It finds particular application in conjunction with x-ray tube control
circuits and will be described with particular reference thereto.
In x-ray diagnostic equipment, an x-ray tube is commonly turned on or
pulsed for a selected duration. More specifically, power is selectively
supplied to a high voltage transformer for the selectable duration. High
voltage on the secondary side of the transformer is rectified, filtered
with a capacitance, and applied across the x-ray tube.

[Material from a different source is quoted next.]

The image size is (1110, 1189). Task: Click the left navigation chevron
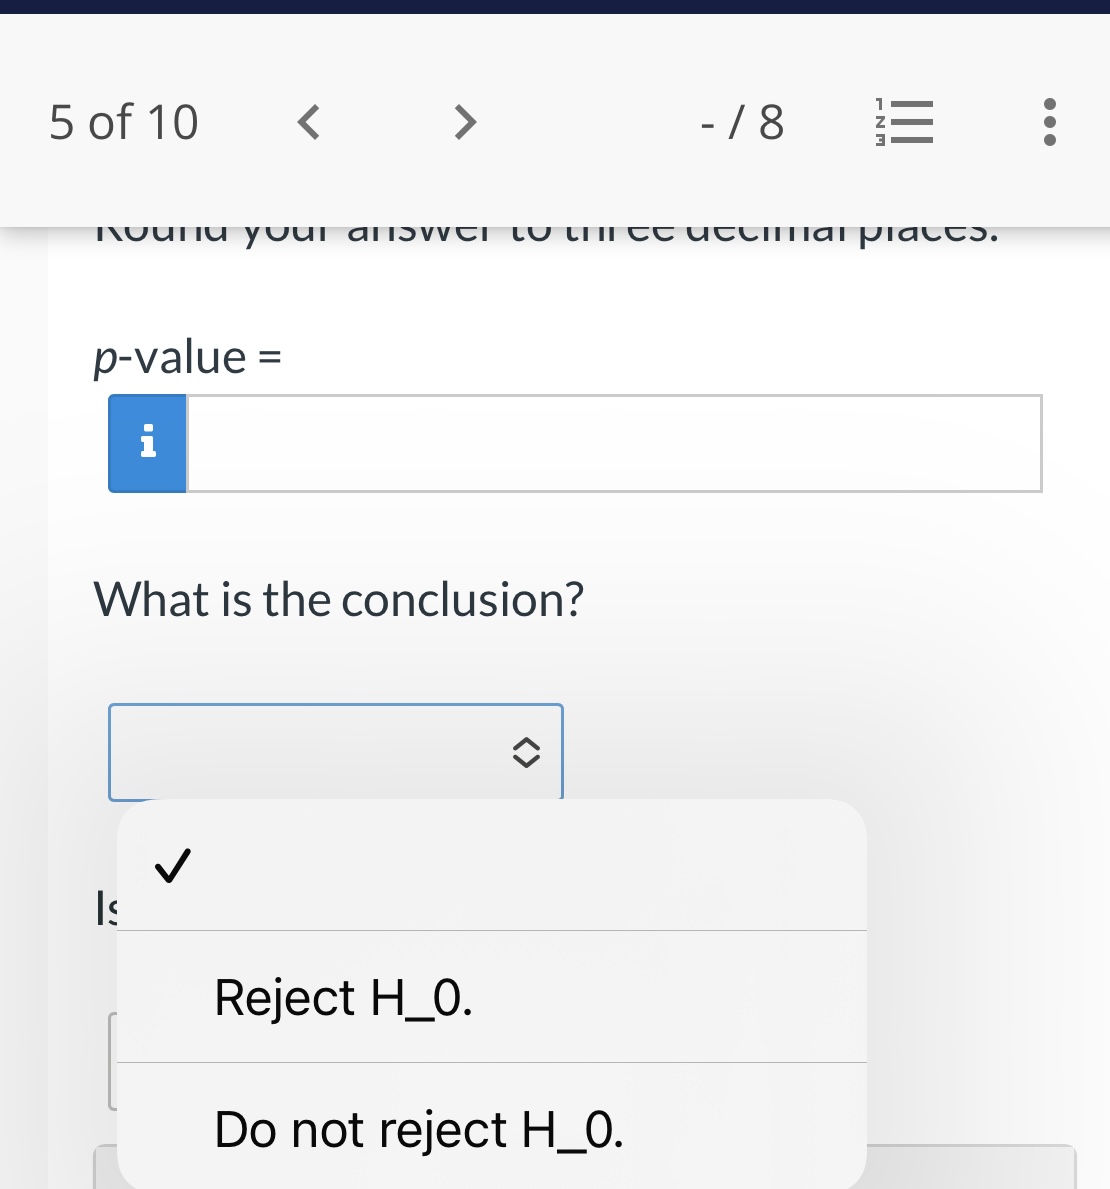[308, 122]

At the end of the actuation period when the supply of electrical potential
to the high voltage transformer is terminated, there is still a large
amount of electrical energy stored in the capacitance components of the
power supply. This energy maintains a potential across the x-ray tube
which decays generally exponentially. During this exponential decay
period, the x-ray tube produces a generally corresponding decaying amount
of x-ray energy. The higher energy portion of the supplied x-rays
penetrate the patient and overexpose the photographic film or are detected
by electronic x-ray detection circuitry. The lower energy x-rays are
absorbed by the patient. Thus, much of the x-ray energy produced after the
supply of power to the high voltage transformer has been terminated puts
x-rays into the patient with no or detrimental diagnostic value.
In pulsed fluoroscopy experiments, the x-ray tube is pulsed at 0.5 to 5
millisecond intervals to generate relatively low energy x-rays. The stored
electrical energy in the system takes a long time, relative to the 0.5 to
5 millisecond pulse intervals to be dissipated. The low energy x-rays from
dissipating the capacitors mimics the pulsed low energy pulses and
interferes with the diagnostic value of the resultant images.
One prior technique for eliminating the continuing supply of x-ray energy
after the selected pulse is terminated is to manufacture the x-ray tube
with a grid. By applying appropriate biasing pulses to the grid, the
production of x-rays can be sharply turned on and off at the tube.
However, such grid-type x-ray tubes require a third control line for which
no provision is made in existing equipment. In addition to the
incompatibility with existing equipment, grid-type x-ray tubes are limited
to operate at lower kV potentials than non-grid tubes.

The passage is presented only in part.